È dichiarata cessata la materia del contendere in ordine alla questione di legittimità costituzionale, promosse dal Governo in riferimento agli artt. 3, 51, 97 e 117, secondo comma, lett. l), Cost., dell'art. 2, comma 2, della legge reg. Liguria n. 29 del 2018, nella parte in cui ha sostituito l'art. 16, comma 10, della legge reg. Liguria n. 15 del 1996, disciplinando i criteri per le assunzioni a tempo determinato negli impeghi regionali, e stabilendo che avvengano per chiamata dei candidati nel rispetto dell'ordine di avviamento o graduatoria, e che, nel caso sia necessario assumere più dipendenti con uguale decorrenza, e per periodi di diversa durata, l'assunzione per il periodo più lungo avvenga nei confronti dei candidati risultati idonei seguendo l'ordine della graduatoria o dell'elenco.
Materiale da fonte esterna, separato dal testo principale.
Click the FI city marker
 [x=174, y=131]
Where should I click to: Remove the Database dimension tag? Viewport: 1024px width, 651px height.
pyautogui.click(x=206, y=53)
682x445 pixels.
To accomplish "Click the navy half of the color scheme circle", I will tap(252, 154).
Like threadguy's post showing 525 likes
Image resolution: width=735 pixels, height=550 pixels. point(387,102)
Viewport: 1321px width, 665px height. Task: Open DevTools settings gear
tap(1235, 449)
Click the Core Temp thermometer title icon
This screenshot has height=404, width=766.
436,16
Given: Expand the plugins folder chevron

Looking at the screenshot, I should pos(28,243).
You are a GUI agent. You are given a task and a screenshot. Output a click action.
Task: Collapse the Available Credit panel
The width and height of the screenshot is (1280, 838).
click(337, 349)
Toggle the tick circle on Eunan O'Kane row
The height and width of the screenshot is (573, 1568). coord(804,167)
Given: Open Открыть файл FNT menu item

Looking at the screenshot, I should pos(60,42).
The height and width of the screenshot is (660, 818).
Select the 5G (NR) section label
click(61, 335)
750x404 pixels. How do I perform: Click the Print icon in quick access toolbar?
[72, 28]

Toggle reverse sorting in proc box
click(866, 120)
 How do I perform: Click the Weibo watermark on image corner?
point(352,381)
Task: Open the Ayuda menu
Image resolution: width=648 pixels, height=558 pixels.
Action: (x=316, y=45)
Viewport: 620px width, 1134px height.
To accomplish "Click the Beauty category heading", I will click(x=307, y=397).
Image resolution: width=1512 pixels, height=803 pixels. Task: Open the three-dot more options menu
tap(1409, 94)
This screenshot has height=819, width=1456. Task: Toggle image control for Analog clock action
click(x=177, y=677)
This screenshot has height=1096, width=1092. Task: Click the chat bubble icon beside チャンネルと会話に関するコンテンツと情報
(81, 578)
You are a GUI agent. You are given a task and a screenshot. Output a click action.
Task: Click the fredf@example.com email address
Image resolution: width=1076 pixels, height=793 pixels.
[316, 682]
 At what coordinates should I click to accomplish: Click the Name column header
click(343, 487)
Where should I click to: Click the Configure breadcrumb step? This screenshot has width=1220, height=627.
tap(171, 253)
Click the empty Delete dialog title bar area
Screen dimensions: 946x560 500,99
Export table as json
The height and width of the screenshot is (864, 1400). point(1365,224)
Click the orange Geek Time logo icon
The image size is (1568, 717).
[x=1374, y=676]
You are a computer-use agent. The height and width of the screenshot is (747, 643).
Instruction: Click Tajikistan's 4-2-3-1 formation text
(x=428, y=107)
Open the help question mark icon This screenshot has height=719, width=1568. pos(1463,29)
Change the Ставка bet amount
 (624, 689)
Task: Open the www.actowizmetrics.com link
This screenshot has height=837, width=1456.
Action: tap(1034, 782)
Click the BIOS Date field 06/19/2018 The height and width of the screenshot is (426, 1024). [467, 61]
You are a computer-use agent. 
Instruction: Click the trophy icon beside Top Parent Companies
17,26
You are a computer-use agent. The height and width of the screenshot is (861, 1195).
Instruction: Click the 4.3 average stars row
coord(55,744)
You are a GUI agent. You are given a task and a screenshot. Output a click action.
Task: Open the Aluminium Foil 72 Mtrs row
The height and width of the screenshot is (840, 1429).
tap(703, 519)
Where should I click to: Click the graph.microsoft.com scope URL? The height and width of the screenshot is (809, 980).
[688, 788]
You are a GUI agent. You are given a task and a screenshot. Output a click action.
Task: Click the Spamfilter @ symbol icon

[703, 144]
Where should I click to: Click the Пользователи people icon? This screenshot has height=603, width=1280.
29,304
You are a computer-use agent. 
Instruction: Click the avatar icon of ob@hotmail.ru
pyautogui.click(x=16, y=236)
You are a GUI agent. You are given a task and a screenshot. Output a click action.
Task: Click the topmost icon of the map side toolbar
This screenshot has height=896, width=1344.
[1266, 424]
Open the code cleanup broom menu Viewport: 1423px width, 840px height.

Nelle more del giudizio, la disposizione impugnata dal Governo è stata abrogata dall'art. 3 della legge reg. Liguria n. 4 del 2019, con effetto dal 27 aprile 2019, mentre in pubblica udienza il Presidente del Consiglio dei ministri, in considerazione dell'intervenuta abrogazione, ha dichiarato di non coltivare più alcun interesse per l'impugnazione, e la Regione ha dichiarato che, durante il periodo di vigenza - peraltro assai breve - la norma impugnata non ha ricevuto alcuna applicazione. (Precedente citato: sentenza n. 32 del 2015).
Lo ius superveniens determina la cessazione della materia del contendere, purché la modifica sia satisfattiva delle pretese avanzate con il ricorso e la norma censurata non abbia, medio tempore, ricevuto applicazione. (Precedenti citati: sentenze n. 70 del 2020 e n. 25 del 2020; ordinanza n. 140 del 2020).